Items from a data source:
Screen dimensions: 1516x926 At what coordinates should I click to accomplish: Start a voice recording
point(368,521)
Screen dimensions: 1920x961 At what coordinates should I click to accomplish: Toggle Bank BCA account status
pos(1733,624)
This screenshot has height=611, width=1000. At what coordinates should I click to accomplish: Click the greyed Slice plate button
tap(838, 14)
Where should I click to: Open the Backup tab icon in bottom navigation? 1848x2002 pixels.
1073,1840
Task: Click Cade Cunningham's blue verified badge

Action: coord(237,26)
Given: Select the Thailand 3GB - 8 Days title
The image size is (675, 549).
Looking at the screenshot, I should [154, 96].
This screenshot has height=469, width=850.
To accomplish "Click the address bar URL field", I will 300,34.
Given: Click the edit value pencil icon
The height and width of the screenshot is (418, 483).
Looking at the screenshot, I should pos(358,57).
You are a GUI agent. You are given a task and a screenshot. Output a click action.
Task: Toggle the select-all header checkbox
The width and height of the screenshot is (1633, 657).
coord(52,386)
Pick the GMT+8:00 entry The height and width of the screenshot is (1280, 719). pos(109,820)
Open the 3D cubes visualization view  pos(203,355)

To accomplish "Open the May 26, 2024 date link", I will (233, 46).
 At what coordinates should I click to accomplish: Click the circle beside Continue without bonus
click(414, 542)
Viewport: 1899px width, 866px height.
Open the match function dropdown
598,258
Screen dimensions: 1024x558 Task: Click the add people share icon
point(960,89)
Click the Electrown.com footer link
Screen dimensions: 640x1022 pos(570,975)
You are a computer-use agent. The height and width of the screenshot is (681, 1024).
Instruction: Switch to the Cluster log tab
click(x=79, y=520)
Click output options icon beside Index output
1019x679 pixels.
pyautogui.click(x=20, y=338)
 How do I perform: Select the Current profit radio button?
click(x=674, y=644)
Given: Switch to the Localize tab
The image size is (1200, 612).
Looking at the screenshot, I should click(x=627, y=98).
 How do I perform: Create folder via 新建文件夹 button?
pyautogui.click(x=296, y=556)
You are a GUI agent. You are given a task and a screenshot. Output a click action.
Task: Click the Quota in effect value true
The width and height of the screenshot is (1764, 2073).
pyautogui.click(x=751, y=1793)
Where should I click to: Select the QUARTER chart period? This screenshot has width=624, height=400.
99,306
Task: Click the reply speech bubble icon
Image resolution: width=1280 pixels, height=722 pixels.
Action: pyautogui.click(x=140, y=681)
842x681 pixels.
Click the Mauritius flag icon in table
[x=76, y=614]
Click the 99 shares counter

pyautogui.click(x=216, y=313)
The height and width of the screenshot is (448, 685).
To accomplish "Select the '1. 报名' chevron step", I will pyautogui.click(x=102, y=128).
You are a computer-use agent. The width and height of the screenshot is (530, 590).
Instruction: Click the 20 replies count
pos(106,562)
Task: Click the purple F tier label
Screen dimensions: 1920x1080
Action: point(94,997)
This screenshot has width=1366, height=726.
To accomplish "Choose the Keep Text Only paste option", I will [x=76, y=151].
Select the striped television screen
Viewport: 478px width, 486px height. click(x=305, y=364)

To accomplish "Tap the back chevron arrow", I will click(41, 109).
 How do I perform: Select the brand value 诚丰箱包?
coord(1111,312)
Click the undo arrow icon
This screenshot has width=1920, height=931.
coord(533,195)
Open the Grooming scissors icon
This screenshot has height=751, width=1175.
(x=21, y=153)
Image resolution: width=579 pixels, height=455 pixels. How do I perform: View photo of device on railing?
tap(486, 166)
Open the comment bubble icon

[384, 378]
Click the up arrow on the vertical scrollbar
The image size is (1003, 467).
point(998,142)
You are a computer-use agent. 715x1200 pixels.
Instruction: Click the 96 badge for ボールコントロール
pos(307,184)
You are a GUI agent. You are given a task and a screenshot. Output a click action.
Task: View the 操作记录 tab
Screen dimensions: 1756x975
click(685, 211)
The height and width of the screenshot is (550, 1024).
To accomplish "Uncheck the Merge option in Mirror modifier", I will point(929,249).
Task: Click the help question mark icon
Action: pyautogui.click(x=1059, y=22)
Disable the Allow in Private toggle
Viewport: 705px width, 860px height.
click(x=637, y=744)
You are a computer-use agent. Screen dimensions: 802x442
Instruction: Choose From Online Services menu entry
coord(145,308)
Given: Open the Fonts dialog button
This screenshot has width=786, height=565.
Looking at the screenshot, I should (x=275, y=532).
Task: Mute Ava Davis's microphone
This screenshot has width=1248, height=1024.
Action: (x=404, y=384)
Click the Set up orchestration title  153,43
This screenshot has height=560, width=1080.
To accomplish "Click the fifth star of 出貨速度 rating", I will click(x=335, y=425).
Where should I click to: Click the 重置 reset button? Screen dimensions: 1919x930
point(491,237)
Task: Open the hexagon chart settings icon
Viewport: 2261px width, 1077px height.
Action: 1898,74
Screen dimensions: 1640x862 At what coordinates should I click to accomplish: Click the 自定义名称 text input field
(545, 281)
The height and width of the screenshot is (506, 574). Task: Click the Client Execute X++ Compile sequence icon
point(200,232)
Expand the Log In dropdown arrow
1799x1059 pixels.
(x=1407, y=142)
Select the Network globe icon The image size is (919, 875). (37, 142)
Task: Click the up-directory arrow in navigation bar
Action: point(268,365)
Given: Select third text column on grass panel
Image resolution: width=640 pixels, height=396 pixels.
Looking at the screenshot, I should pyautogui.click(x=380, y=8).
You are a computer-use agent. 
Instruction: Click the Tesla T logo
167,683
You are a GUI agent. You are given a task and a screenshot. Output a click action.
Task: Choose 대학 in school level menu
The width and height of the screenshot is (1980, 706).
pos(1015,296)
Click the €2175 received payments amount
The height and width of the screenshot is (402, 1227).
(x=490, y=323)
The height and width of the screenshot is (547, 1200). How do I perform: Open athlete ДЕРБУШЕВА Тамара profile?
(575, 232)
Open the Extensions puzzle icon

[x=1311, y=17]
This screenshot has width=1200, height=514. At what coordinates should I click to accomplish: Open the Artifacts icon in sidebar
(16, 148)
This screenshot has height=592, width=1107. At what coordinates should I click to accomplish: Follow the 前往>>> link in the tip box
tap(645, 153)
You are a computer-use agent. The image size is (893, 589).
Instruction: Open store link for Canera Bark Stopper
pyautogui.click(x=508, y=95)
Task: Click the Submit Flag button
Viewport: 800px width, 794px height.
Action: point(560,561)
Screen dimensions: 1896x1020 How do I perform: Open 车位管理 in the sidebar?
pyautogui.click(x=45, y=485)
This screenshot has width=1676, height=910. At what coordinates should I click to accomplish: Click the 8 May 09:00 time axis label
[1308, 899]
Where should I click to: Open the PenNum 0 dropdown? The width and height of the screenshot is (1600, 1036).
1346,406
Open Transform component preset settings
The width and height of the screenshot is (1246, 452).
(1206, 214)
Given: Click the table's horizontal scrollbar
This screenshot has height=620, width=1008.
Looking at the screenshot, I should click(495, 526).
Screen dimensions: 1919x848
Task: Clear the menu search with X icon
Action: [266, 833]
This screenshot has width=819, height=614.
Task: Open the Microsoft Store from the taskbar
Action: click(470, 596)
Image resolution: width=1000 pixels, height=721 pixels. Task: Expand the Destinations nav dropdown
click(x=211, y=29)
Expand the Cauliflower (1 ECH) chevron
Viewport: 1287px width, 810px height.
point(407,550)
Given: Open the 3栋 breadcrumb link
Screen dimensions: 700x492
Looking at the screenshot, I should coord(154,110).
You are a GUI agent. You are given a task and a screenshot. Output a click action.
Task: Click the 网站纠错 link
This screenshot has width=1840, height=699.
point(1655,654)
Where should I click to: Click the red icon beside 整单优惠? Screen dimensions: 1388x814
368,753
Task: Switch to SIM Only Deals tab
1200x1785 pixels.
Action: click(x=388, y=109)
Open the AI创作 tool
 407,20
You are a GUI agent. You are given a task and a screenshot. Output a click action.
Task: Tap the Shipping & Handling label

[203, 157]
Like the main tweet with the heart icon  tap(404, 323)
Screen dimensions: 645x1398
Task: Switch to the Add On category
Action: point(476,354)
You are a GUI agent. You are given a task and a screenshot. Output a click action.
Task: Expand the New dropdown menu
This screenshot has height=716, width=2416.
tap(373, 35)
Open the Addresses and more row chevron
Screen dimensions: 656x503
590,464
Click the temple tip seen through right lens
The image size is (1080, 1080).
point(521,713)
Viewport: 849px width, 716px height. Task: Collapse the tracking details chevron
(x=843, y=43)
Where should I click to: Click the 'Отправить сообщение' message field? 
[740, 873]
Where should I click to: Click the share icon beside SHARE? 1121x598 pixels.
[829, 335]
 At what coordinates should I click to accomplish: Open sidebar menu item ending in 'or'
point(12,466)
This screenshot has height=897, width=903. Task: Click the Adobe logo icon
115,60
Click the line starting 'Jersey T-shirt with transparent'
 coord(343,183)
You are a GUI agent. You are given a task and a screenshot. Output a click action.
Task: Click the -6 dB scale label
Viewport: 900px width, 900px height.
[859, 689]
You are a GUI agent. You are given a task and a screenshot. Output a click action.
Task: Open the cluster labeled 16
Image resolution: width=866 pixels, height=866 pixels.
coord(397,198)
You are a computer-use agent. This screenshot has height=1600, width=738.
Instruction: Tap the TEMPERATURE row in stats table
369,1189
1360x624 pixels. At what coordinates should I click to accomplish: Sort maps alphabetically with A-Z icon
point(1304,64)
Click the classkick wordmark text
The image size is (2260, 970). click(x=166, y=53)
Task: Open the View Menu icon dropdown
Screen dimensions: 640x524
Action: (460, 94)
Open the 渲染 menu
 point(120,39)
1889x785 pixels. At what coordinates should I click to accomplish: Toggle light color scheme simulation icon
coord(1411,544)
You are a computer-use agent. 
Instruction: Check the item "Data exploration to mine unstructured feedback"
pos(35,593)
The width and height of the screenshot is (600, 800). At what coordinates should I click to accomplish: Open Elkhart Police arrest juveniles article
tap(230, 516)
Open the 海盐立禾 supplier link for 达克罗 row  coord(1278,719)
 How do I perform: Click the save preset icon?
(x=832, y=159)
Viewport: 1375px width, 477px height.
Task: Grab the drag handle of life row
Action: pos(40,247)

* [Activity]
Going back to the entries above, set down exactly the lines that begin at the one with "This screenshot has width=1366, height=726." and end at the one with "Given: Open the Fonts dialog button", both included, and nothing else.

* [Exercise output]
This screenshot has width=1366, height=726.
To accomplish "Choose the Keep Text Only paste option", I will [x=76, y=151].
Select the striped television screen
Viewport: 478px width, 486px height. click(x=305, y=364)

To accomplish "Tap the back chevron arrow", I will click(41, 109).
 How do I perform: Select the brand value 诚丰箱包?
coord(1111,312)
Click the undo arrow icon
This screenshot has width=1920, height=931.
coord(533,195)
Open the Grooming scissors icon
This screenshot has height=751, width=1175.
(x=21, y=153)
Image resolution: width=579 pixels, height=455 pixels. How do I perform: View photo of device on railing?
tap(486, 166)
Open the comment bubble icon

[384, 378]
Click the up arrow on the vertical scrollbar
The image size is (1003, 467).
point(998,142)
You are a computer-use agent. 715x1200 pixels.
Instruction: Click the 96 badge for ボールコントロール
pos(307,184)
You are a GUI agent. You are given a task and a screenshot. Output a click action.
Task: View the 操作记录 tab
Screen dimensions: 1756x975
click(685, 211)
The height and width of the screenshot is (550, 1024).
To accomplish "Uncheck the Merge option in Mirror modifier", I will point(929,249).
Task: Click the help question mark icon
Action: pyautogui.click(x=1059, y=22)
Disable the Allow in Private toggle
Viewport: 705px width, 860px height.
click(x=637, y=744)
You are a computer-use agent. Screen dimensions: 802x442
Instruction: Choose From Online Services menu entry
coord(145,308)
Given: Open the Fonts dialog button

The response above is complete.